I realized two days ago that there wasn't at all a good way to find rooms that fit your desires for upperclassmen housing. I contacted the housing office, and inquired as to if they had access to data about all of the rooms. Unfortunately, all they had was access to the same outdated floor plans that anyone could access. Sighing, I started looking through all of the PDF's to see if there was an easy way to extract the data. The links to the PDF's are scattered across pages, with differing numbers depending on what floors there are. I noticed they have a similar address pattern: http://www.dartmouth.edu/~orl/images/floor-plans-06/<first four characters of building name>-<floor number (0-4).pdf. I quickly got the building names by copying them all and running a quick strip, and then using the requests python module to check if the pdf file existed and then downloading it. You can check out the very easy download script here, on my Github.

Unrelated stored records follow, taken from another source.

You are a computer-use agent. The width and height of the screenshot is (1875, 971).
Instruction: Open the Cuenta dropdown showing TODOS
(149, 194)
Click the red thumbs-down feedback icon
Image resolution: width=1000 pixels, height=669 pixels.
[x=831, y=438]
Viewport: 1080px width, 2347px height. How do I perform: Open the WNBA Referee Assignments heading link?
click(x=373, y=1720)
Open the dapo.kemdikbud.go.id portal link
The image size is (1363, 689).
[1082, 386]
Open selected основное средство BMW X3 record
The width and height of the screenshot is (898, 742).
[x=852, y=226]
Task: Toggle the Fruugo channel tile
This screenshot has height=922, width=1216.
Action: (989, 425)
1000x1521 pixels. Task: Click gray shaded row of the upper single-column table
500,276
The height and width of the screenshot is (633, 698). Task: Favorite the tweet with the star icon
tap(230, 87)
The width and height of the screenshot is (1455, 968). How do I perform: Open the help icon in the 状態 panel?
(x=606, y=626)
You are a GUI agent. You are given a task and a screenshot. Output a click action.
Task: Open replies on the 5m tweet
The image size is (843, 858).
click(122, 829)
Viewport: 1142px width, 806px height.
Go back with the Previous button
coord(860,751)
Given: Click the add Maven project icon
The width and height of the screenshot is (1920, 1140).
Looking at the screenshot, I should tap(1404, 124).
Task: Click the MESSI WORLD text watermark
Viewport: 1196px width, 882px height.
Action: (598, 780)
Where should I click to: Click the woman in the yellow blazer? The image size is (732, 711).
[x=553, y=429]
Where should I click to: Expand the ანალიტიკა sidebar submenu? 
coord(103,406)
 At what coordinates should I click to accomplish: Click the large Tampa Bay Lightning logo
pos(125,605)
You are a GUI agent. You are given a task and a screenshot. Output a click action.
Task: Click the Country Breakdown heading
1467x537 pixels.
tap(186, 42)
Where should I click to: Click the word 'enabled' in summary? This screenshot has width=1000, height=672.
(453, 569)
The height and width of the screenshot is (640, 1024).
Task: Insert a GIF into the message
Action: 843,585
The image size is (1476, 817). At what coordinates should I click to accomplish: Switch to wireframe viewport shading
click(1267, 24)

I then had to figure out the best way to arrange the information. I brainstormed a list of attributes about each of the rooms (that doubled as the SQL columns), and wrote them all down. The list I finally ended up with was:

  • id - SQL identifier (useful for pointing to specific room)
  • building - the name of the building
  • floor - int 0 through 4, where 0 is ground floor
  • number - the room number (103, 204A, etc.)
  • squareFeet - the total number of square feet in the room
  • numRooms - the total number of rooms (ignoring bathrooms)
  • numPeople - number of people that the room is intended for
  • price - the price of the room (this is unused because I found out they're all the same)
  • bathrooms - this was the hardest, as many of the rooms had different situations (it ended up just being descriptive strings)
  • gender - 0 for either, 1 for both, 2 for guys, 3 for girls
  • subFree - 0 if not, 1 if yes

The next thing that I had to figure out was how to add all the information. I contemplated using Mechanical Turks on Amazon, but figured that I could knock it out by myself in three hours or so, and watch some Game of Thrones at the same time. I coded a dirty but effective PHP addition page that evolved over time as I made it more efficient. It kept the information of the building, floor, and auto-incremented the floor number so that I didn't have to keep it in. It also saved previous bathroom, gender, and subfree status. The most time was spent changing bathroom, as there weren't options for it, and typing in the square feet. The page I used looks like this: PHP addition page It didn't look good, but it didn't have to. Four episode of GoT and a quick dinner later, I was done. I was missing Ledyard, because the PDF's were cropped (and the housing office STILL hasn't gotten back to me), but all of the data was in. Now I needed a way to display it.

I immediately just tried to get it to display. Eventually, I ended up with something terrible, that I (un)fortunately didn't manage to get a picture of. It was time to move onto the main functionality: searching.